Below is the abstract of the research noted in the above announcement. It should be noted that Dr. Lieberman serves on the Kennedy’s Disease Association’s Scientific Review Board.
Rescue of MetabolicAlterations in AR113Q Skeletal Muscle by Peripheral Androgen Receptor GeneSilencing
Giorgetti E1, Yu Z1, Chua JP1, Shimamura R1, Zhao L2, Zhu F3, Venneti S1, Pennuto M4, Guan Y3, Hung G5, Lieberman AP6.

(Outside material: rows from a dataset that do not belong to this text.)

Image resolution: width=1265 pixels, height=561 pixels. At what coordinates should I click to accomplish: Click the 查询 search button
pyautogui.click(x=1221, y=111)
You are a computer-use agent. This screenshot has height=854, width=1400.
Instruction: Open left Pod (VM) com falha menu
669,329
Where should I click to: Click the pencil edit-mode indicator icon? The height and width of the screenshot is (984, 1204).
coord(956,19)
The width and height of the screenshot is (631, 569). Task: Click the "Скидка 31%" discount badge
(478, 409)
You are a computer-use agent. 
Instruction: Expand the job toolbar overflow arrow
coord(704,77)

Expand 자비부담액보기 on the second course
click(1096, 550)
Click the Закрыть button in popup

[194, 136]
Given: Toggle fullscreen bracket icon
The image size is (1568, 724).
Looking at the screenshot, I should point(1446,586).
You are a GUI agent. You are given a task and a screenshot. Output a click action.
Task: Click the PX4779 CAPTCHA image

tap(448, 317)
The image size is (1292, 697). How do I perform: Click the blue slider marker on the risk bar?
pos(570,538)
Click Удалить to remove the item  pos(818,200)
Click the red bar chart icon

“Spinal and bulbar muscular atrophy (SBMA), a progressive degenerative disorder, is caused by a CAG/glutamine expansion in the androgen receptor (polyQ AR). Recent studies demonstrate that skeletal muscle is an important site of toxicity that contributes to the SBMA phenotype. Here, we sought to identify critical pathways altered in muscle that underlie disease manifestations in AR113Q mice. This led to the unanticipated identification of gene expression changes affecting regulators of carbohydrate metabolism, similar to those triggered by denervation. AR113Q muscle exhibits diminished glycolysis, altered mitochondria, and an impaired response to exercise. Strikingly, the expression of genes regulating muscle energy metabolism is rescued following peripheral polyQ AR gene silencing by antisense oligonucleotides (ASO), a therapeutic strategy that alleviates disease. Our data establish the occurrence of a metabolic imbalance in SBMA muscle triggered by peripheral expression of the polyQ AR and indicate that alterations in energy utilization contribute to non-neuronal disease manifestations.”